# Are these chants buggy?



## CaptainNorthwood (Jan 3, 2006)

I am pretty new to this chanterelle picking.......actually extremely new would be more accurate. I hear talk of the chants being buggy and am a little confused. On YouTube I saw a video of a guy pointing out a buggy chanterelle but the holes were on side of stem. The ones I found today were almost completely void of holes in side of stem but when I looked at bottom there were holes in the bottom of the stems. Would that be a buggy shroom? Here's a couple pics I took of seperated shrooms with what I assume are buggy mushrooms and another pic of mushrooms I assume are not buggy? Do you guys pitch the buggy ones or can you cut out the bad spots as long as they aren't too hit up? Thanks guys!
Buggy?

Not buggy?


----------



## CaptainNorthwood (Jan 3, 2006)

Found the videos online and I guess I saw it wrong. Holes were in bottom of stem. I tossed the bad ones. Bummer.


----------



## RippinLipp (Sep 12, 2008)

The pics are correct. . Ill make a second cut just under the cap to see if they made it that far up the stem.. if not then the cap goes into the bag


----------



## Woodbutcher-1 (Nov 21, 2004)

A second stem cut is not always a sure sign of a bug free mushroom.
With larger chants, i cut it in halve length wise to check for any tunneling.
A lot of meat can be saved by merrily cutting thin slivers off until no more tunneling is seen.


----------



## rugbym10sflyu (Jan 19, 2011)

you are rarely ever going to find bug free mushrooms especially chanterelles....if it isn't getting soft and brown go ahead and cook, then eat them....bugs never hurt anyone and you will never know the difference between a bug free vs. burrowed chanterelle


----------



## Steve (Jan 15, 2000)

Couldn't you just soak them in water to get rid of most of the bugs?


----------



## Petronius (Oct 13, 2010)

Steve said:


> Couldn't you just soak them in water to get rid of most of the bugs?


The problem with soaking a mushroom to get rid of bugs is that the bugs can burrow into the meaty part of the mushroom like the cap or stem. If the bug is small, it is easy to hide inside and soaking will only effect the outside of the mushroom. Most mushrooms will not absorb extra water unless it has started to dry out. The bug could have also layed eggs inside :yikes: (they won't hurt you, most of our food have contains critters but you don't see them).
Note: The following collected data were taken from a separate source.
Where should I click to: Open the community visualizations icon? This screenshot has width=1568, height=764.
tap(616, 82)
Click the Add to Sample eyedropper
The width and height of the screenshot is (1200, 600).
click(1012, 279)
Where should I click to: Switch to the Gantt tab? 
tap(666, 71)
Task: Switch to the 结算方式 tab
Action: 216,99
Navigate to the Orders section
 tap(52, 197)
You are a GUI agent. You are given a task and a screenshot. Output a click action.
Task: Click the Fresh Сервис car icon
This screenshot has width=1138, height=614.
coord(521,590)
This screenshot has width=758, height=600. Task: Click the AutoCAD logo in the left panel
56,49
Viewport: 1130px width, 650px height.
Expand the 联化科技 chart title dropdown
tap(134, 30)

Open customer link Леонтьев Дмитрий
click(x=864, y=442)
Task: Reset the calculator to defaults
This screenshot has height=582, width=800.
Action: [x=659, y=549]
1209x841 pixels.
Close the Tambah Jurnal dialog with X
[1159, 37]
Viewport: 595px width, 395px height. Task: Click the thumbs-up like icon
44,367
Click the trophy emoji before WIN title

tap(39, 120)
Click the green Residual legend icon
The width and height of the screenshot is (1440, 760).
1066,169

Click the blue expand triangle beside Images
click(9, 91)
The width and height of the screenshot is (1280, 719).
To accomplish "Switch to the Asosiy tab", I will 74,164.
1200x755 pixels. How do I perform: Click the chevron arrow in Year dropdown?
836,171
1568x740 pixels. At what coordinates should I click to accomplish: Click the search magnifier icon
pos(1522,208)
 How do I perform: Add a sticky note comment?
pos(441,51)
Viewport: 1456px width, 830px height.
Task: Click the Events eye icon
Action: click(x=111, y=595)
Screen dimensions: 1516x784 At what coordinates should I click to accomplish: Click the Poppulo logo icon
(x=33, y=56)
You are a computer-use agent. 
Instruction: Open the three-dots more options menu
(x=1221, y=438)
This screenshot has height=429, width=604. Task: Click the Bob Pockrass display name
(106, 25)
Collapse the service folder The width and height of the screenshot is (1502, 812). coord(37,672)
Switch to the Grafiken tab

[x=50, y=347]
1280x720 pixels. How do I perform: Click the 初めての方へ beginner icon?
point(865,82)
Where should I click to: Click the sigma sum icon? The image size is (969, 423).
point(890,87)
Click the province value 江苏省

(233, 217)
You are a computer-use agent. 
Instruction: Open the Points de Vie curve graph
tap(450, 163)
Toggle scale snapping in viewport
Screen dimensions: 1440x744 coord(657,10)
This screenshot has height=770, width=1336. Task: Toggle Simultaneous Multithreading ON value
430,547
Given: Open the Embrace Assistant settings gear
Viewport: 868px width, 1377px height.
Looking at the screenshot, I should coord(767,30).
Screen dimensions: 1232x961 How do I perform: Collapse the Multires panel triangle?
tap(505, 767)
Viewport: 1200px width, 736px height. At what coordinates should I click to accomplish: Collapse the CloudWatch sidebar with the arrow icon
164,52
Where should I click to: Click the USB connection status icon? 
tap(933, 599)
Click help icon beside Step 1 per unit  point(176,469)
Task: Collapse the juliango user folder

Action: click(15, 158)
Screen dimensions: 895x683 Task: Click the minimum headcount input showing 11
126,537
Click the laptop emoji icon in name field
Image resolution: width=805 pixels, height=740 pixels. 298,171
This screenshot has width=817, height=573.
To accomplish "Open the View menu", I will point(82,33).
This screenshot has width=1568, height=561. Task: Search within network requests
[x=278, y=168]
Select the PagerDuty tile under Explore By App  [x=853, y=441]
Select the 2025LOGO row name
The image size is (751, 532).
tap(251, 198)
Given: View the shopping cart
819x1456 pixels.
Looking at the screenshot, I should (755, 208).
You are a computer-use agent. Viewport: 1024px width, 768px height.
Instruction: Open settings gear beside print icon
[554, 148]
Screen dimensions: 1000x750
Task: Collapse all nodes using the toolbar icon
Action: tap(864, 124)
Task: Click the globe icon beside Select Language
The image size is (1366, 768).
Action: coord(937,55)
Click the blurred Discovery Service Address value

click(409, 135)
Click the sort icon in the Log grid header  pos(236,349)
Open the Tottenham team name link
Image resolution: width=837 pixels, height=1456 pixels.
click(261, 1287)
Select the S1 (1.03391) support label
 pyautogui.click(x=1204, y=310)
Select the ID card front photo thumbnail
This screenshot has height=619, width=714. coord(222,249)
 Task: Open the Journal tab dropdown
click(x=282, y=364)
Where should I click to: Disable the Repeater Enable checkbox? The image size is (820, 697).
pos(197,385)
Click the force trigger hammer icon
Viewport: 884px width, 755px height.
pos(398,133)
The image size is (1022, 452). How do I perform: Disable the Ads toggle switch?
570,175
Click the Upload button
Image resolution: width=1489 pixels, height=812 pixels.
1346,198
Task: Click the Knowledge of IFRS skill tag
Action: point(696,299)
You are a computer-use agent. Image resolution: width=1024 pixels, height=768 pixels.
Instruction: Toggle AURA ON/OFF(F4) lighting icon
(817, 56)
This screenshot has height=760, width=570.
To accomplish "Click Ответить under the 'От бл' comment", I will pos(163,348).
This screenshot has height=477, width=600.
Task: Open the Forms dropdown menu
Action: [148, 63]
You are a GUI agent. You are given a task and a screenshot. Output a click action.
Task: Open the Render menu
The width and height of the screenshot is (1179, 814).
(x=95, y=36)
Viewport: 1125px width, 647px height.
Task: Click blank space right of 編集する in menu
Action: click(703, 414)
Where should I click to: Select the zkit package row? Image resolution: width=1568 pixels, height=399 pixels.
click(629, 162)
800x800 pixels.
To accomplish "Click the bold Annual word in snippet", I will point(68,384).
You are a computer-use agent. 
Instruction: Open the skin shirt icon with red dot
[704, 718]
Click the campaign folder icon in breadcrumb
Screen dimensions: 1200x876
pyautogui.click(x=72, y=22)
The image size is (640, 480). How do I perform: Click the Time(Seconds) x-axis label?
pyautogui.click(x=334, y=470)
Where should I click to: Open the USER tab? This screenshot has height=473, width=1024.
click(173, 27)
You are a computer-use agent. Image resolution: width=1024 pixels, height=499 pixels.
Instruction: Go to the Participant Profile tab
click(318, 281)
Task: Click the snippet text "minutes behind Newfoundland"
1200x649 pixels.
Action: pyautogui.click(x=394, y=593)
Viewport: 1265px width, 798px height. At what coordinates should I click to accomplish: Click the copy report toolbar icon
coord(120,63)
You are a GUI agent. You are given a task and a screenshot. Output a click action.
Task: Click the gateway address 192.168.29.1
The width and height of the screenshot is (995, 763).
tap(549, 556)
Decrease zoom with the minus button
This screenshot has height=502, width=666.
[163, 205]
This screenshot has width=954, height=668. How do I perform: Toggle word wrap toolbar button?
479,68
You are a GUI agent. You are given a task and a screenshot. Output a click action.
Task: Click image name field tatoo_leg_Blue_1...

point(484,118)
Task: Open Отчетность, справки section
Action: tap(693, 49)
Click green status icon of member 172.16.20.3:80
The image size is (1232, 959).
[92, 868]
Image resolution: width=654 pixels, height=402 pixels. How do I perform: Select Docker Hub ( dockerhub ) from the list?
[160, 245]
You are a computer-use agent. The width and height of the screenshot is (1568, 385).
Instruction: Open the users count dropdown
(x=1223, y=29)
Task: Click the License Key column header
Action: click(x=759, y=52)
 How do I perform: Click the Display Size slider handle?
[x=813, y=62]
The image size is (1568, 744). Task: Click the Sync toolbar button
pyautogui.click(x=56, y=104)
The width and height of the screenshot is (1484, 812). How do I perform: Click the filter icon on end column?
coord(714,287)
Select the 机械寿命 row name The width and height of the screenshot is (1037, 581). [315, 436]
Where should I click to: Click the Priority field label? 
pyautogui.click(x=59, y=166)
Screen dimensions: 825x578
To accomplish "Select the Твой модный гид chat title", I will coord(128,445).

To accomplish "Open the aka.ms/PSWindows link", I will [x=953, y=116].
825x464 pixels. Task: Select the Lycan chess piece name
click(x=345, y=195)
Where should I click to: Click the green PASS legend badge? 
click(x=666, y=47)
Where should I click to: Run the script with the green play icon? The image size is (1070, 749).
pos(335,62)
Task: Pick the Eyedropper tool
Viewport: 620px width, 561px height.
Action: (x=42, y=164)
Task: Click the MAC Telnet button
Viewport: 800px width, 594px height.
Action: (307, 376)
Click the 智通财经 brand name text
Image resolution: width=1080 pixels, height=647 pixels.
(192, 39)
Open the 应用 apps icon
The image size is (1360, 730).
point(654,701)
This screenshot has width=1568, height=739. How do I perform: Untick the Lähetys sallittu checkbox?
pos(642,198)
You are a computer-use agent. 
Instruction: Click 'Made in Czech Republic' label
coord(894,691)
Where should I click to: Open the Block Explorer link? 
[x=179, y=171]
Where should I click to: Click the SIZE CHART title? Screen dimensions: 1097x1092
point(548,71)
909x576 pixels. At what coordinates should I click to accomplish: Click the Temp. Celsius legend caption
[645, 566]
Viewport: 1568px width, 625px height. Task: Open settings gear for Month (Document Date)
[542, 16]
People soak soak morels in salt water to get rid of insects that hide in the little nooks and crannies on the outside. The morel meat is thin, but more dense than most other mushrooms. Soaking is a good way to remove the pests. Again, if the morel has not dried out, it will not absorb any additional water.

Alton Brown on his program "Good Eats" weighed a bowl of white button mushrooms before and after soaking them in water and there was an insignificant difference in weight. Button mushrooms are denser than oyster mushrooms or chanterelles. A less dense mushroom will probably absorb some water. You can squeeze most of the water out on a paper towel. Any remaining water can be cooked off.


----------



## Mushroom Jack (May 28, 2009)

All you should do to clean mushrooms is brush them with a small brush or wipe them with a damp cloth. If you want worm free Chanterelles, come north. I think the cooler climate discourages worms. Out of a hundred Chanterelles, I may find 2 or 3 that have wormholes. it's a different story around later August. They start to show up in the older, mature mushrooms. But at the most about 20 out of 100. That's the pleasure of living up here......


----------



## Mushroom Jack (May 28, 2009)

Also. If you want to soak your Mushrooms, soak them in Vodka.....LOL I just made a new batch of Chanterelle Infused Vodka,. This time I added a dash of Nutmeg, a couple of Cloves and a halved Apricot. It will be ready in 2 weeks. It doesn't look like much, but the jar is a half gallon jar.


----------



## CaptainNorthwood (Jan 3, 2006)

What's the purpose of soaking in vodka?


----------



## Mushroom Jack (May 28, 2009)

The Vodka tastes like Chanterelles then. I also Sweet Pickle Chanterelles They go good as a Chanterelle Martini


----------



## chuckinduck (May 28, 2003)

What's the best way to store chants? I always halve my morels but didn't know if a similar process is used with them. I assume they'd be sliced into thinner sections?


----------



## chuckinduck (May 28, 2003)

What's the best way to store chants? I always halve my morels but didn't know if a similar process is used with them. I assume they'd be sliced into thinner sections?


----------



## Petronius (Oct 13, 2010)

Mushroom Jack said:


> The Vodka tastes like Chanterelles then. I also Sweet Pickle Chanterelles They go good as a Chanterelle Martini


When I saw your post #9, I was going to say the chants would make a good garnish for a martini, but I guess I don't have too now. 

How about a chanterelle stuffed jumbo olive in that martini? Would the olive overpower the subtle taste of the chanterelle or would it complement it?


----------



## CaptainNorthwood (Jan 3, 2006)

Looks tastey Jack! Might have to give it a whirl!


----------



## CaptainNorthwood (Jan 3, 2006)

Looks tastey Jack! Might have to give it a whirl!


----------



## Mushroom Jack (May 28, 2009)

Petronius
I don't think the olive would overpower it. The Vodka is pretty strong tasting of Chanterelles.
Chuckinduck, I lightly sauté my Chanterelles, then freeze them. I cut them in fairly large pieces. When I cook them I cook them frozen. I don't thaw them out first.


----------